Self-Taught Art from the Permanent Collection

Wooden painted sculpture
Untitled, Leroy Person. Painted wood.

 December 8, 2018 – June 23, 2019

Large cedar female angel
Female Angel by Arliss Watford. Carved cedar.

The Gregg Museum’s permanent collection has included self-taught art (sometimes called “art-brut,” “outsider art” or “visionary folk art”) for more than thirty years, and now includes more than 550 examples. Many of the pieces in this exhibition were originally acquired by Robert Lynch, a Native American (Haliwa-Saponi) attorney who grew up near Enfield, NC, and attended UNC and Harvard Law School before moving to New York City to work with the Dance Theater of Harlem. In 1975 Lynch returned to North Carolina to live in his childhood home, write poetry, and begin studying and collecting self-taught art. Shortly before his death (of AIDS, in 1989, at age 42), he sold most of his collection to North Carolina Wesleyan College to help defray his medical expenses. NC Wesleyan transferred the Lynch Collection to the Gregg Museum in 2015.

Nefertiti by Steven Davis
Nefertiti by Steven Davis, 1980. Graphite on paper.

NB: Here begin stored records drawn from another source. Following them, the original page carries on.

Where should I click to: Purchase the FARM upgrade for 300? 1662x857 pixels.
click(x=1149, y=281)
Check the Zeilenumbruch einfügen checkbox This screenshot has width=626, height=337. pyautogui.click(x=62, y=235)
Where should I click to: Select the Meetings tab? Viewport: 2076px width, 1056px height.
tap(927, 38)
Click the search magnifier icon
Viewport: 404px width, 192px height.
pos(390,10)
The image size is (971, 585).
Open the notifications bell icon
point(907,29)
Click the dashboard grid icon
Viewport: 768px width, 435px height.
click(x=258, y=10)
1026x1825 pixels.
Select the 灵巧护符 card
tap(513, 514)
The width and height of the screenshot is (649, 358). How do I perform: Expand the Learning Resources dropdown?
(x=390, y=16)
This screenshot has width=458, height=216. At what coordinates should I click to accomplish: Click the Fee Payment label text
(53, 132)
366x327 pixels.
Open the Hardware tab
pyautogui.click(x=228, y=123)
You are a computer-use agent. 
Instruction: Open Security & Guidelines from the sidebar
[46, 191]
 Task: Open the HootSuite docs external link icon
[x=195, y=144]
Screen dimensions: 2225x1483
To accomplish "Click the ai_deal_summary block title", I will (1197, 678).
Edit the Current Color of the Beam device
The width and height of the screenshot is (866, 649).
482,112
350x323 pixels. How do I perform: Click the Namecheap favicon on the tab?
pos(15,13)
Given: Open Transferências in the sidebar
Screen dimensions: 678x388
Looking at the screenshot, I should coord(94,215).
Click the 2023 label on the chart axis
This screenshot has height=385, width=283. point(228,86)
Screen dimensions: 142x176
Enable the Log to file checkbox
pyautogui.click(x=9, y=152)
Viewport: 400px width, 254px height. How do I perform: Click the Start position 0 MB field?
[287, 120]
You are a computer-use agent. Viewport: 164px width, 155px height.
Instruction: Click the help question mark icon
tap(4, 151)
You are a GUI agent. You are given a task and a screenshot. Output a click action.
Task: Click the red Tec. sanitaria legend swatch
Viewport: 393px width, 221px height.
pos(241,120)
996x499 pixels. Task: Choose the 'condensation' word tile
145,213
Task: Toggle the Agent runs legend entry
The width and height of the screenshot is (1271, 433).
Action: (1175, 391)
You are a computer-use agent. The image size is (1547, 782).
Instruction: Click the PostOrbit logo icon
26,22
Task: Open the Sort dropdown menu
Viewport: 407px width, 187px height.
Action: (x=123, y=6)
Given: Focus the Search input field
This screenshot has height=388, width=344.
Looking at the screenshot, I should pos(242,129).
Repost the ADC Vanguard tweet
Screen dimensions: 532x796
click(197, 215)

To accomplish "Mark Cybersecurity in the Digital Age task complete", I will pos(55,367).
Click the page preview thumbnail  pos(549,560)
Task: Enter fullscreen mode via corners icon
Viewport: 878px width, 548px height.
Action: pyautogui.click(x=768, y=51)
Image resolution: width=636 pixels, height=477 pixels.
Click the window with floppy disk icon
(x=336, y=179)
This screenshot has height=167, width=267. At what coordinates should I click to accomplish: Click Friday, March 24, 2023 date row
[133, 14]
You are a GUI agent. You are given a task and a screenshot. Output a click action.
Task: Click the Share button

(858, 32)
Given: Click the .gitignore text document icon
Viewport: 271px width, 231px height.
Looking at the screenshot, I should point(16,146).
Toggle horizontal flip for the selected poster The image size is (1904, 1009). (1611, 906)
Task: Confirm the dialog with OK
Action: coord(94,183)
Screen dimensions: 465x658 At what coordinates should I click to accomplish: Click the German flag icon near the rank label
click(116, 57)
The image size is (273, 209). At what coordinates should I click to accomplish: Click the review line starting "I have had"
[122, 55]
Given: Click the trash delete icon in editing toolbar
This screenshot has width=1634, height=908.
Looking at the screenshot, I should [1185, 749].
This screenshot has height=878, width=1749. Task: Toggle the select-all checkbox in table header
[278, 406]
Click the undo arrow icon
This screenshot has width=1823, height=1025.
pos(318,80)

Many of the artists featured in this exhibition responded to hardship and trauma by making art. After something traumatic happened, they began making things, and soon discovered the act of being creative somehow helped them overcome their difficulties. Since the process is, at least to start with, pursued only for their own satisfaction, they hardly cared if the results looked “professional” or were achieved with typical art supplies like oil paints and sable brushes. The impulse to get busy and just do something was insistently immediate and wholly personal. They reached for the closest, most readily-accessible, and most affordable materials at hand, and simply began, even though they may have had no visual art training or formal education. Often it didn’t even occur to them they were making art until someone else called it that, yet the urge they responded to—the urge to make something that facilitates continued existence—is one of the defining characteristics of what makes us human.